WEC Lesson Plan Template for 2 Co-teachers


Time- How much time will it take? It’s difficult to predict, but jot down an estimate of how long an activity will take and by what time you expect to have finished, i.e. 15 minutes/7:30pm. Then if it’s 7:30pm and you’re still working, at least you know you’re behind and can decided whether to continue and make up time later or to wrap up the activity.

Task- What activity the class will do, page numbers, etc. I also find it helpful to write “whole class,” “small group,” “pair work,” and “individual work.” Then I can see at a glance if I’ve got enough small group and pair activities.

Student behavior- What will the students do? The students should be doing the most in class, so you want to fill up this column.

Co-teacher 1 behavior & Co-teacher 2 behavior- In these columns, write what each teacher will do. It should then be obvious if one teacher is not being utilized for an extended period of time, and you can reassess the activity to take advantage of both teachers.

I find myself writing across the co-teacher 1 & 2 columns when I want both of us to lead or do the same thing.

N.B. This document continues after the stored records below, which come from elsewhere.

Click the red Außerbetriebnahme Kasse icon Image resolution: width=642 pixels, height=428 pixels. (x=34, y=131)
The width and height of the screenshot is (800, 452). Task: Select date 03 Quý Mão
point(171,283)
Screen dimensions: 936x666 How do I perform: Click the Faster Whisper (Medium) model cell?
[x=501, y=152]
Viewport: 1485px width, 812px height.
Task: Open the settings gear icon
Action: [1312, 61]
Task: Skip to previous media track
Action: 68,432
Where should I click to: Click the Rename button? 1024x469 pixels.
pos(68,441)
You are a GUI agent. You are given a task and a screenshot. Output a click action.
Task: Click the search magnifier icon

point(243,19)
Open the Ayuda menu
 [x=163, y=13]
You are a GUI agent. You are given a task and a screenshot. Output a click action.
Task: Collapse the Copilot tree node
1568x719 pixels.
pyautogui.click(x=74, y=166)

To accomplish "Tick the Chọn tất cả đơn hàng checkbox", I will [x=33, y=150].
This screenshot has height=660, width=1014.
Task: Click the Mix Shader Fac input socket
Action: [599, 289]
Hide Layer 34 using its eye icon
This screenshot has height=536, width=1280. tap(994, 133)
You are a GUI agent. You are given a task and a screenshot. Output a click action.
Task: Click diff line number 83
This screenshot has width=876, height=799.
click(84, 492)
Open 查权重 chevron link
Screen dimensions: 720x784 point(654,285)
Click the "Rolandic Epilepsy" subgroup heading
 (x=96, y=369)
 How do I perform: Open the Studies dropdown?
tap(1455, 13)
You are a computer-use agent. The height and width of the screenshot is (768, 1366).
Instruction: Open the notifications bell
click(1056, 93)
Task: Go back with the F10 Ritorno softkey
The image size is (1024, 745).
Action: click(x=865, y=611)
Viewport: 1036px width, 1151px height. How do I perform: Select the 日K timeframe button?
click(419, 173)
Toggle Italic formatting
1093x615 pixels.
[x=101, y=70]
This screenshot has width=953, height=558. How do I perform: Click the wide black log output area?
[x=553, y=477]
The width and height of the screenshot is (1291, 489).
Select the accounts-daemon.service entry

Even if you’re not differentiating the co-teacher tasks, it’s helpful to write these out. Then your co-teacher knows what to do and they know that you want them to do it. If you write, “read questions and ask volunteers to tell the group what they discussed with their partners” then your co-teacher will know that they aren’t stepping on your toes if they do this.

Many of the issues that come up in co-teaching can be addresses with proper planning. Whether you plan with your co-teacher or each plans part of the lesson at home, be explicit and communicate with your co-teacher about what the students will do, what you’ll do, and what your co-teacher will do.



Friend, M. & Cook, L. (2007). Interactions: Collaboration skills for school professionals (5th edition). Boston: Allyn and Bacon.

Friend, M. (2008). Co-Teaching: A simple solution that isn’t simple after all. Journal of Curriculum and Instruction, 2(2), 9-19.